Source records
--

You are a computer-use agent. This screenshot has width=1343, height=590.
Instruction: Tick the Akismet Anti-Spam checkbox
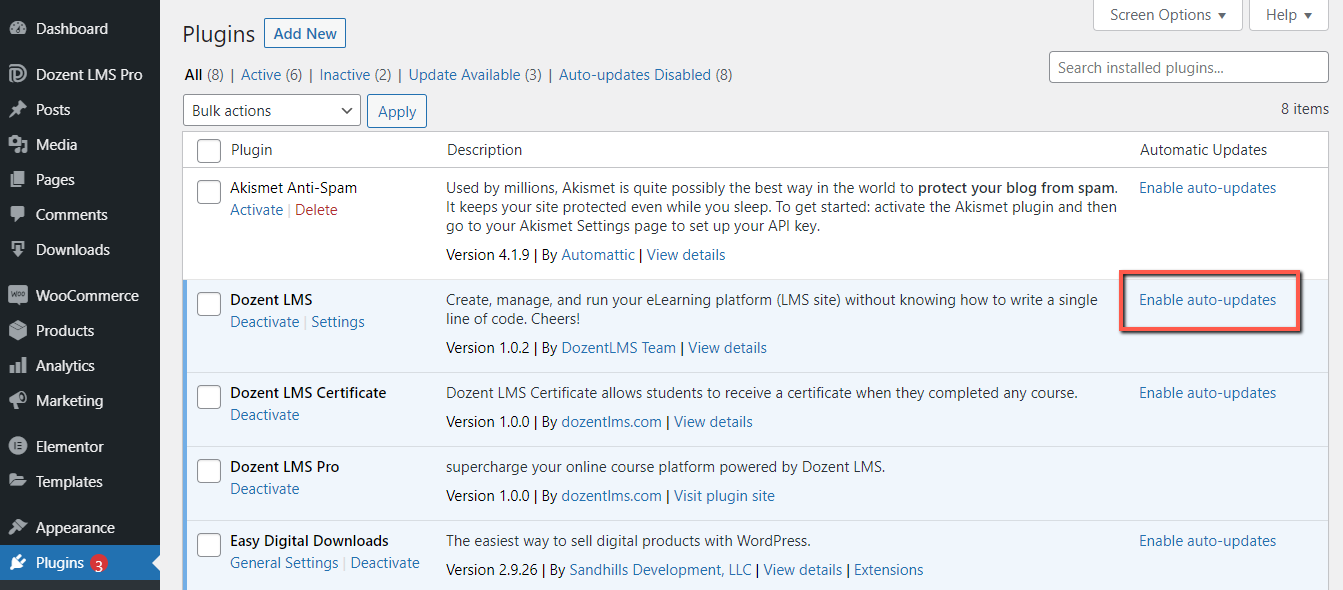click(209, 192)
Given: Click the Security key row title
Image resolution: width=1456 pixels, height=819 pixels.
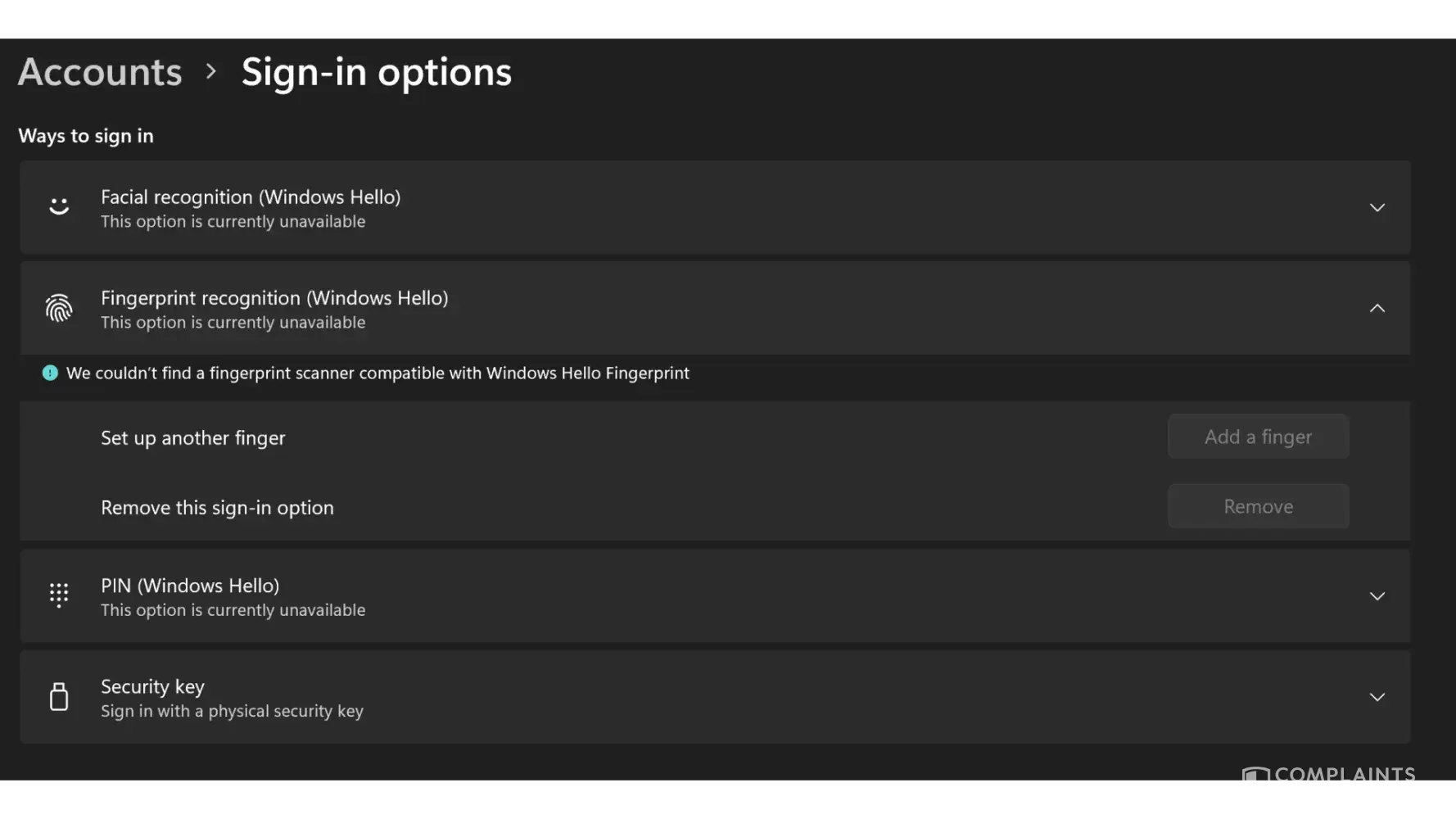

--

Search each line of the entries for the string "width", then say how many lines have it. Reply with the number only.

2